Our study showed that the comprehensive PPI attracted a heterogeneous group of both people who are suffering as well as people who have a desire for growth. Moreover, the intervention was equally effective for both groups. This is important as it suggests that comprehensive PPIs have the potential to reach a larger group than traditional therapies. First, people who suffer, but who reject help because of stigma (Vogel et al. 2007a), may be willing to accept this form of help. Second, people who do not suffer may use this type of help to increase their resilience and mental well-being, and prevent future psychiatric morbidity (Schotanus-Dijkstra et al. 2017c; Keyes et al. 2010; Schotanus-Dijkstra et al. 2017c). Therefore, our study is of importance from a public health point of view as well as for counseling practice. An interesting direction for future research might concern who prefer PPI-based interventions and who prefer CBT-based of mindfulness-based interventions, and whether preference for certain types of interventions is related to better mental health outcomes. In this regard it is interesting to note that there are some tentative indications that PPIs and CBT programs work equally well in decreasing depressive symptoms (Chaves et al. 2016; Parks and Szanto 2013).

Another direction for future research may lie in automatic text coding, which is expanding in the literature. Our study consisted of 123 emails which was a good amount to handle by human coding. However, email support has previously been added to other types of psychological interventions as well (Fledderus et al. 2012; Pots et al. 2016; Paxling et al. 2013; Svartvatten et al. 2015; Holländare et al. 2016). To be able to compare email counseling in different interventions and/or different study populations, automatic text coding of such large amounts of text data might be beneficial. Different text processing methods exist, such as the software program Linguistic Inquiry and Word Count (LIWC), the latent Dirichlet allocation technique (LDA) (Carpenter et al. 2016) and word clouds analysis (McNaught and Lam 2010). However, these methods or programs only detect single words rather than its context (Tausczik and Pennebaker 2010). This might be a problem in the type of study that we did because the word ‘happy’ would be coded as a positive emotion in both of the following sentences: ‘What I want to achieve is to be happier’ and ‘though there are days that you do not feel happy because of various circumstances’. We interpreted the former as a desire to be more positive in life and the latter as feeling unhappy, negative or depressed mood. Developing systems to detect emotional language within its context seems a challenge for future researchers.

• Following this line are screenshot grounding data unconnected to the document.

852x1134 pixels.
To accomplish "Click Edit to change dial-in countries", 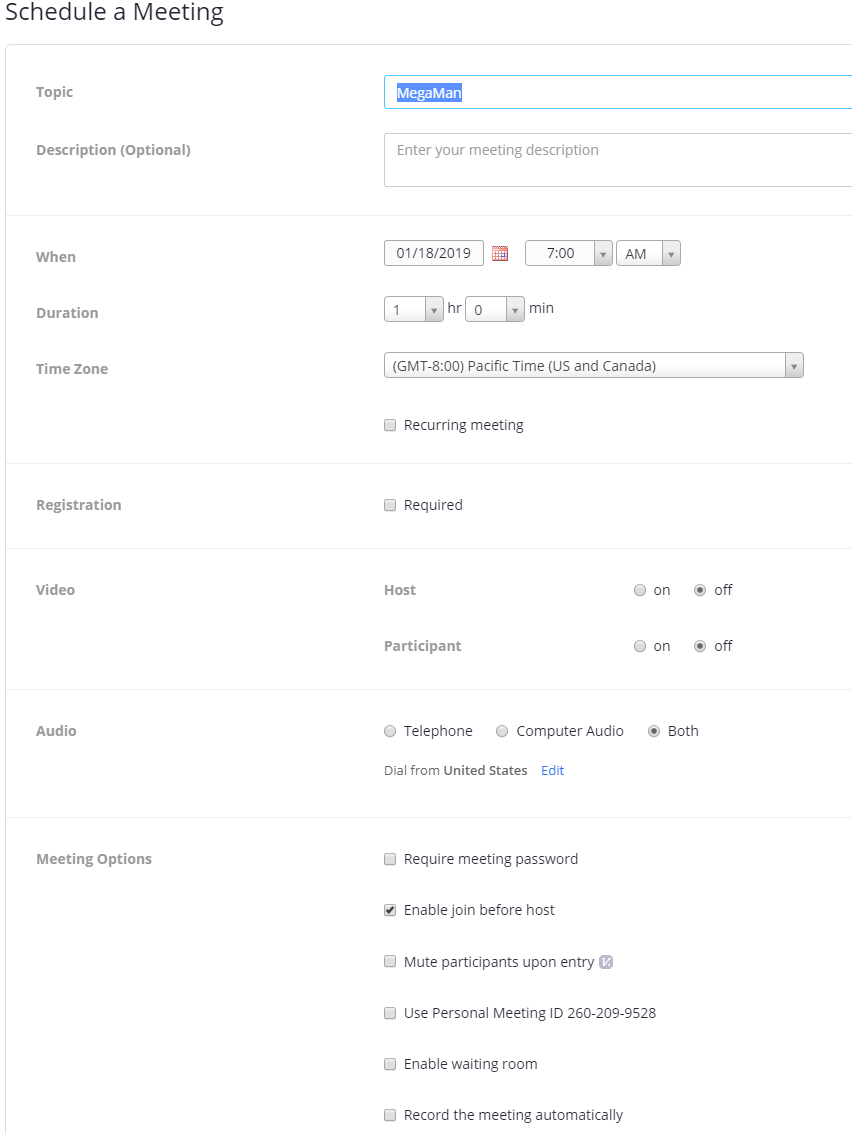I will click(x=552, y=770).
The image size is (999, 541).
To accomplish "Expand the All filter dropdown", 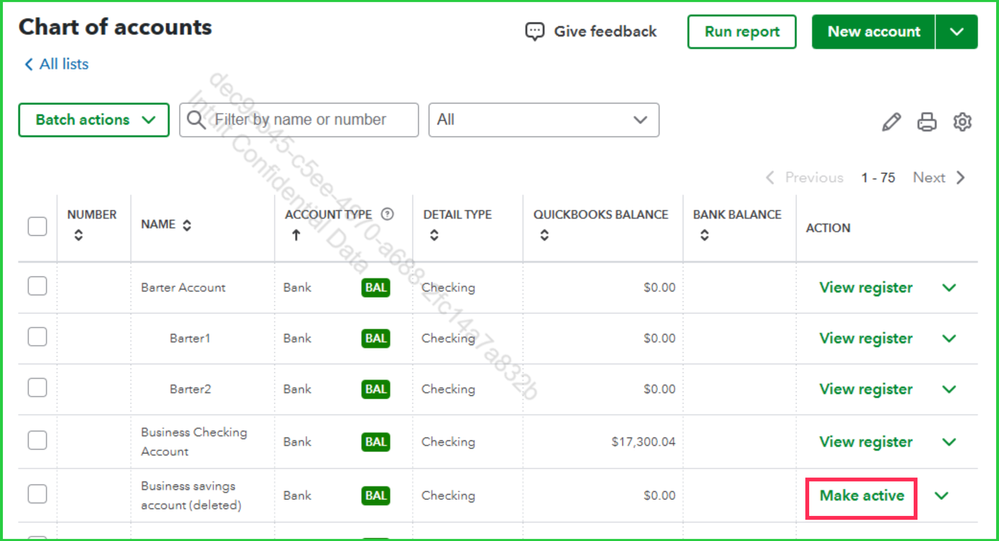I will (x=543, y=120).
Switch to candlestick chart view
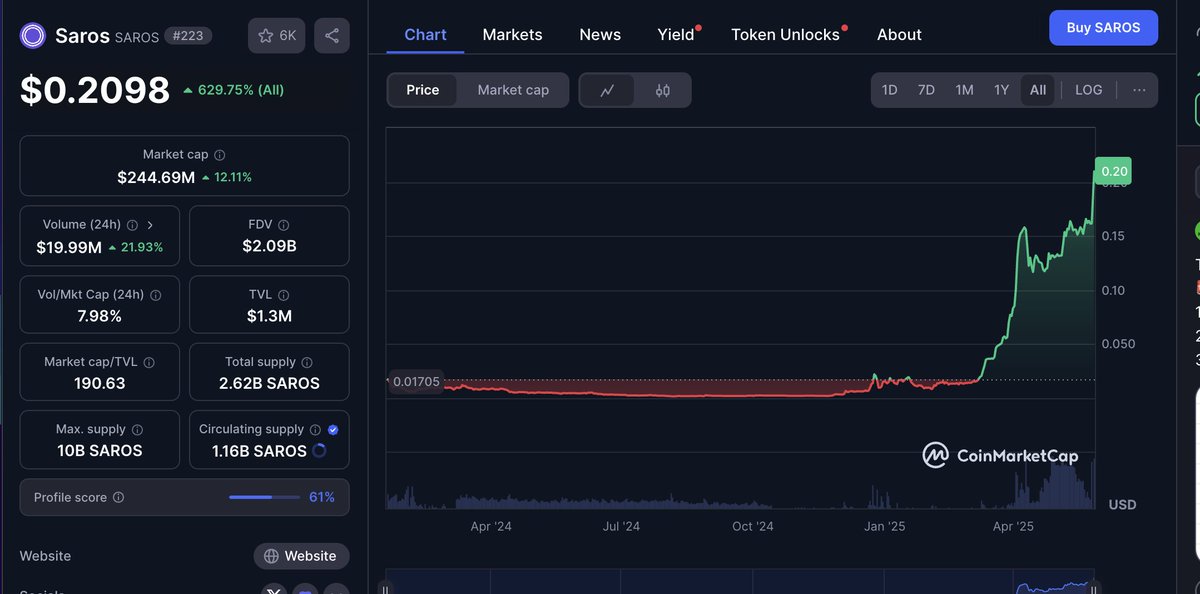The image size is (1200, 594). [662, 90]
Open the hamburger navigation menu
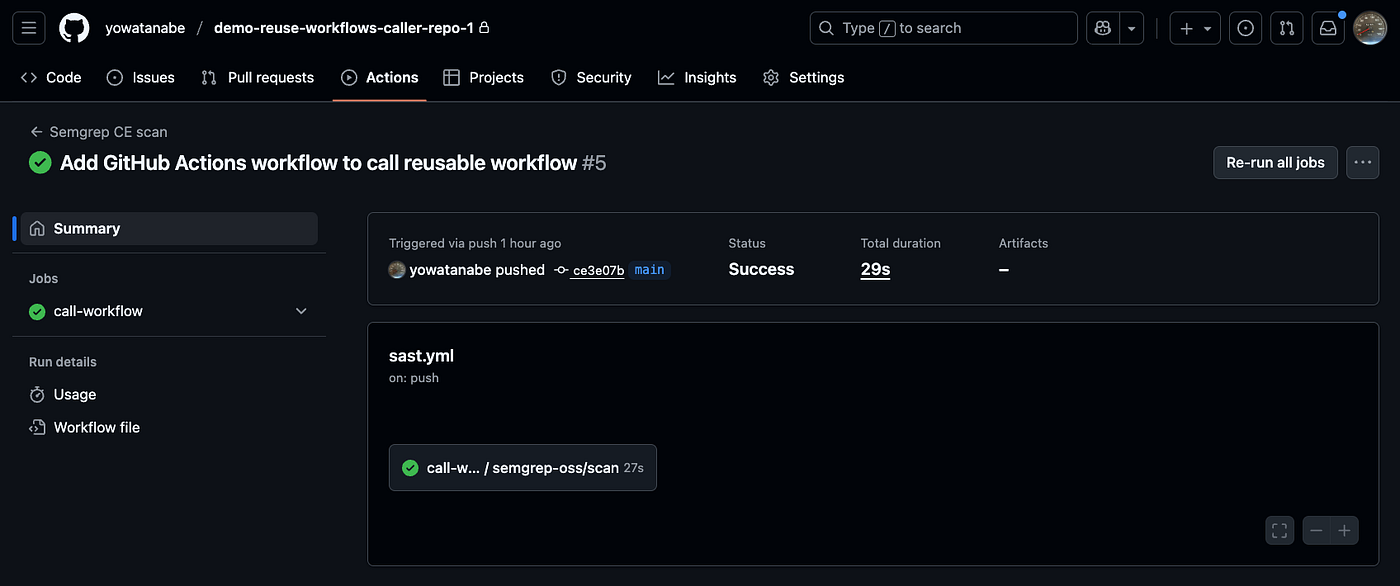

To conclude, our study suggests that people who described only or predominantly growth motives engaged and benefited just as much from the early intervention as people who described only or predominantly suffering motives. More importantly, we did not find indications that certain subgroups of people got worse from working on improving positive emotions, strengths, optimism, self-compassion, resilience and positive relations. The current study provides further support for the notion that PPIs can reach a large and broad target group and might be of great importance for public mental health and counseling practice to prevent the onset of symptoms of distress or a worsening of complaints.